Toni Corrêa

Eleições 2018: muitas conjecturas, nenhuma decisão


Tenho ouvido muita gente nos últimos dias e não vejo muita claridade nas eleições para a presidência e para o governo do estado de Santa Catarina.

No plano nacional, quero crer que para poder fazer alguma análise, primeiro é preciso que o "centrão" defina seu(s) nome(s). Explico: a esquerda está com Lula (PT), a direita com Bolsonaro (PSL) e o centro, ainda não apresentou um nome, sendo que há vários deles circulando, porém se definições. Dentre os nomes estão Alckmin (PSDB), Rodrigo Maia (DEM) e Henrique Meirelles (PSD). E tem ainda o MDB que não definiu quem apoiará, mas alguns caciques dizem que apoiará quem defender o legado de Temer, algo difícil.

Então, para mim, pouco a se comentar em termos de perspectivas, sem o (s) candidato (s) de centro.

No governo do estado, a indefinição não tem precedentes.

Eduardo Moreira (MDB), tido como completamente ora, ameaça concorrer uma vez que estará no comando do governo. Mas e Mariani, Udo e Berger?

Mensageiros da Capital davam como certa a retirada da candidatura de Merísio, mas isto ainda não ocorreu e não se sabe se ocorrerá.

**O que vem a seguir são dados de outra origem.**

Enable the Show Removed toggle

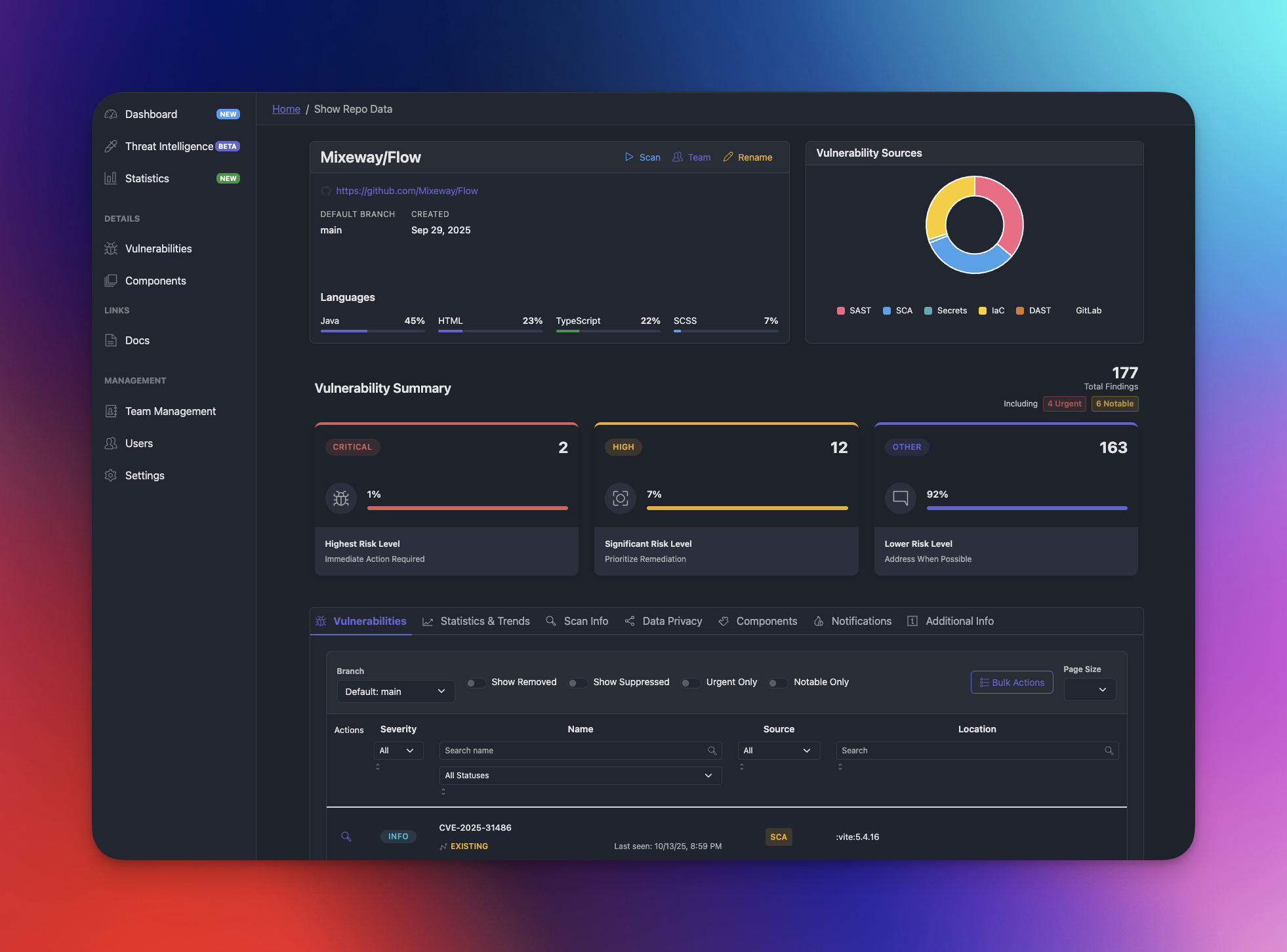coord(476,683)
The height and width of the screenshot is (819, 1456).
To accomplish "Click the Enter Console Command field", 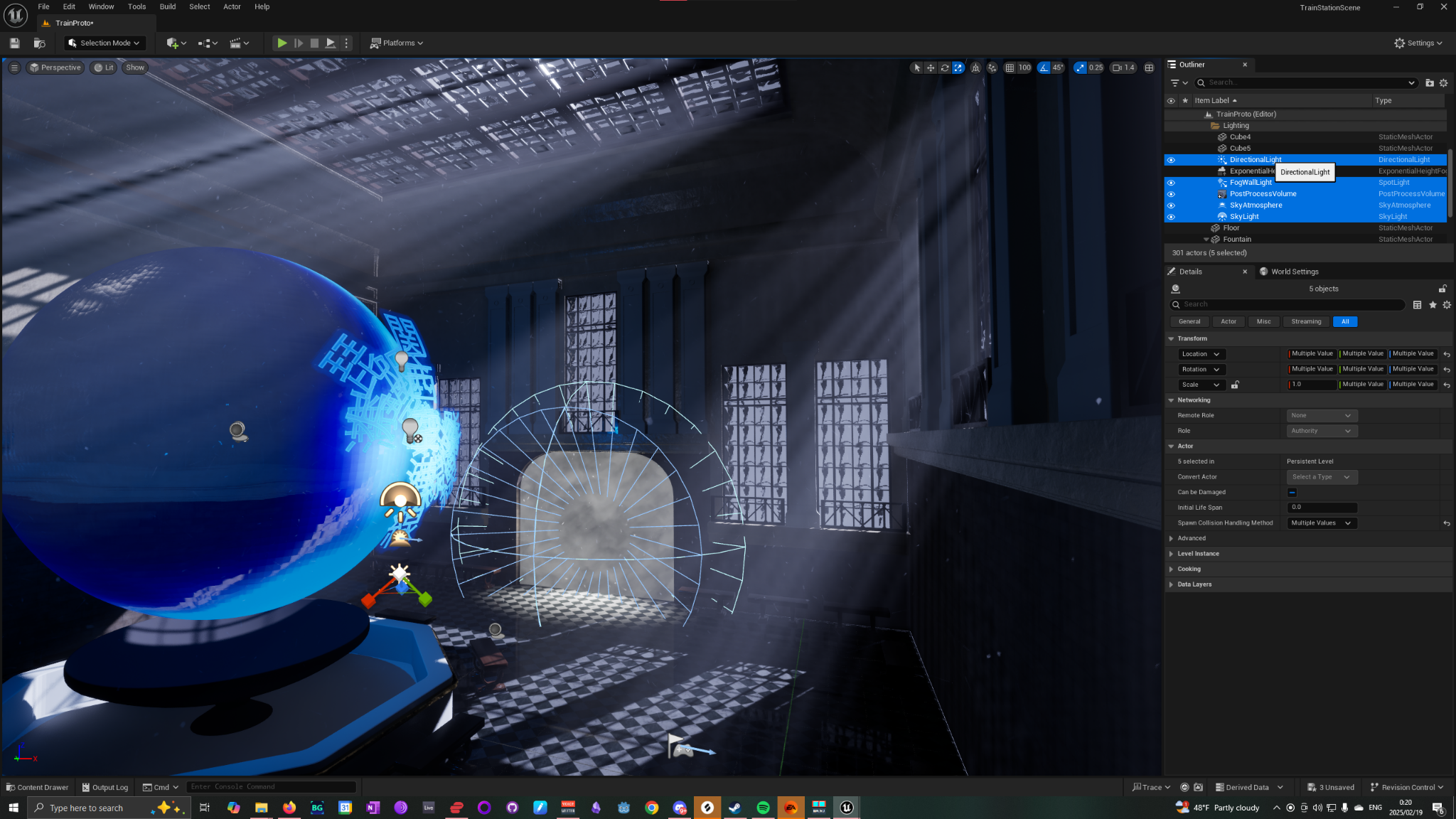I will pyautogui.click(x=270, y=787).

Os tucanos acenam com a candidatura de Bauer, provável mas dependente de apoios. E tem Amin (PP), também havido por concorrer novamente.

Estrategistas partidários marcam passo e miram os passos dos adversários.

Creio que tudo pode acontecer, menos o PT apoiar os tucanos e o MDB.


Toni Corrêa

Bacharel em Secretariado Executivo Bilíngue, Mestre em Ciências da Educação, atua na área da comunicação desde 1988, com longas passagens pelo rádio, jornal e portal de notícias. É também escritor, cerimonialista e palestrante. Sua coluna traz informações sobre os bastidores da política local, regional e nacional, além de economia e assuntos gerais, que interessam principalmente a Caçador e região.